## WORK TO COMPLETE
Extract the lines that carry the string "agent" from the listing.

______________________________

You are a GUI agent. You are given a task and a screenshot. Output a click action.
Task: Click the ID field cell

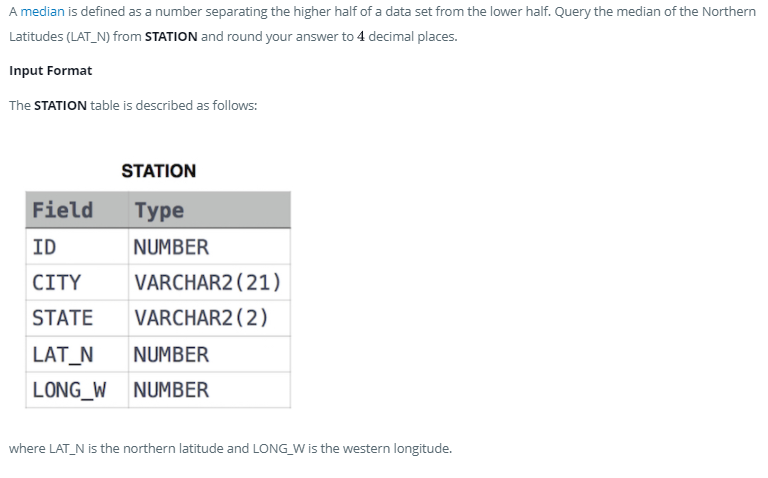[x=44, y=247]
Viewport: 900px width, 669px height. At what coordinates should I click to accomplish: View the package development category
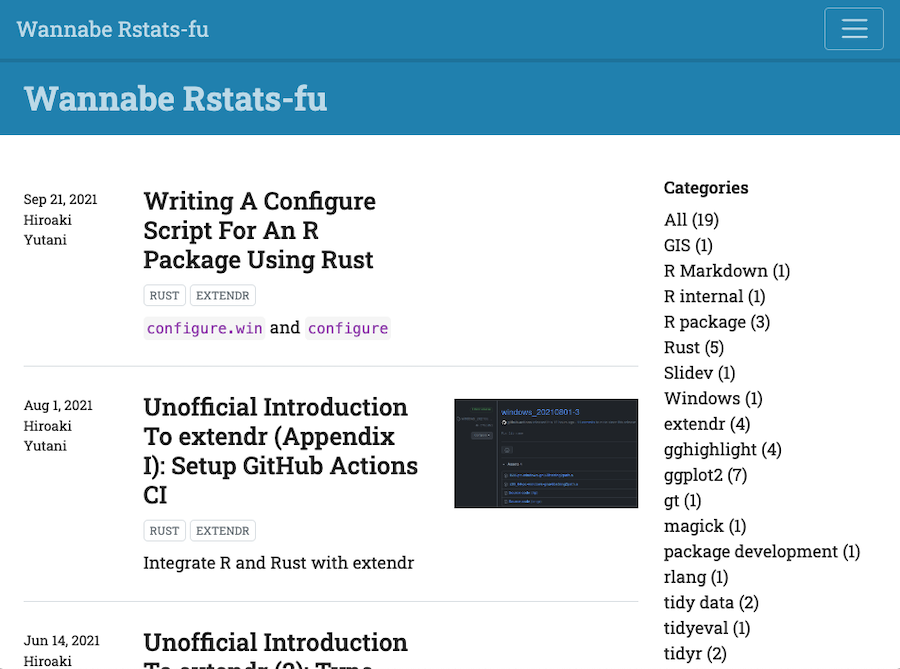[761, 552]
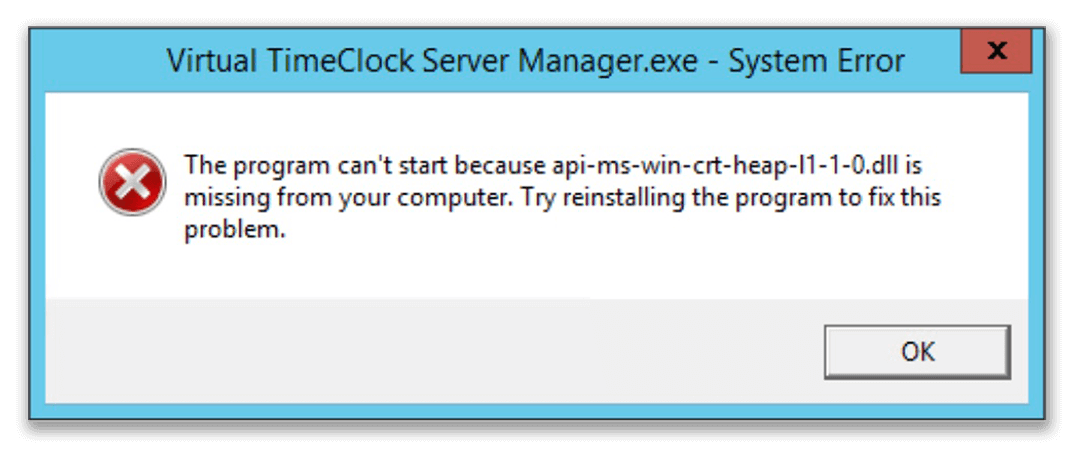The height and width of the screenshot is (454, 1076).
Task: Click "Server" in the dialog title
Action: [x=467, y=62]
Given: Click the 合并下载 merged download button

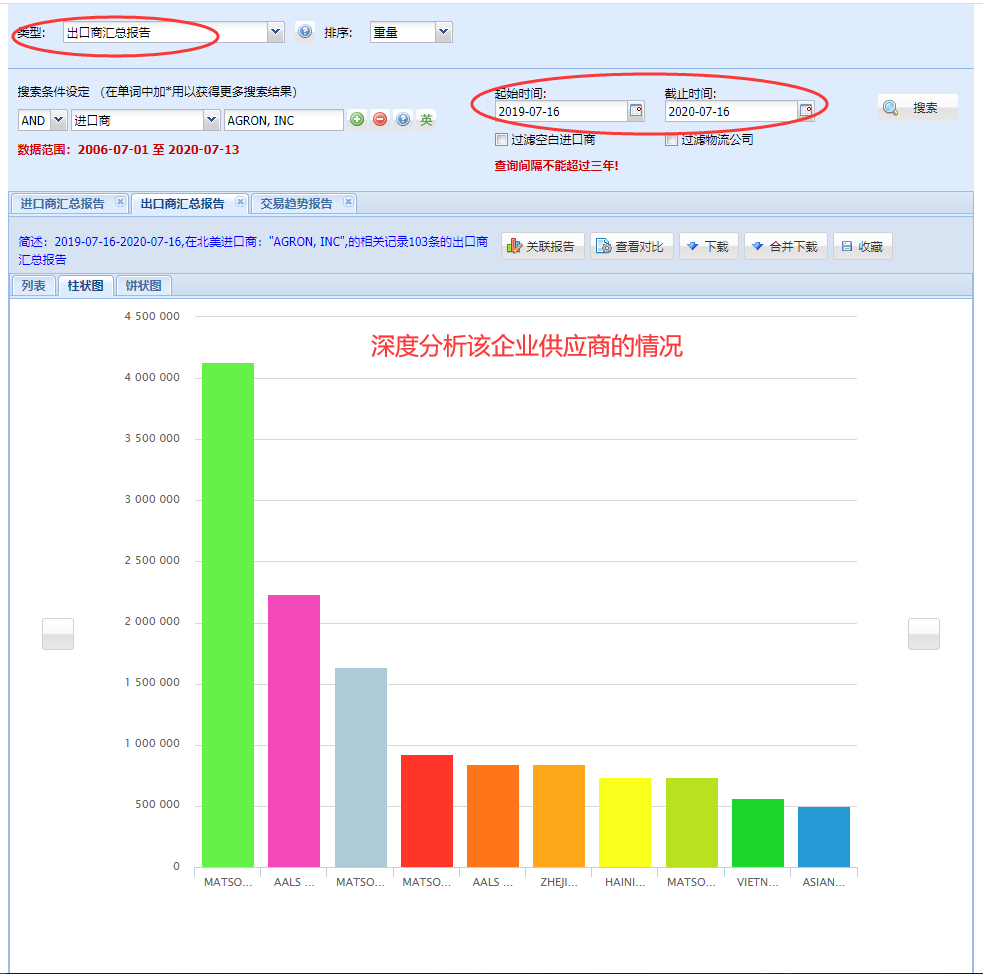Looking at the screenshot, I should [x=786, y=245].
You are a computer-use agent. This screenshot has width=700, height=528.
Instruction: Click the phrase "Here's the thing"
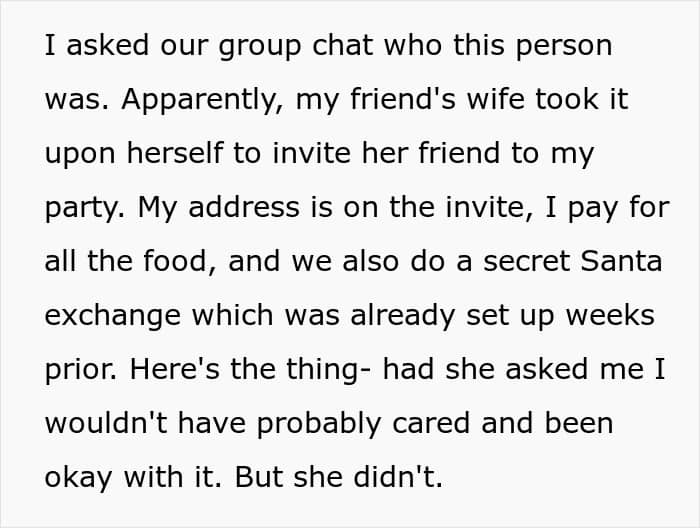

______________________________

## THE ANSWER
You are a GUI agent. You are given a task and a screenshot. Output a click action.
You are a computer-use agent. This screenshot has width=700, height=528.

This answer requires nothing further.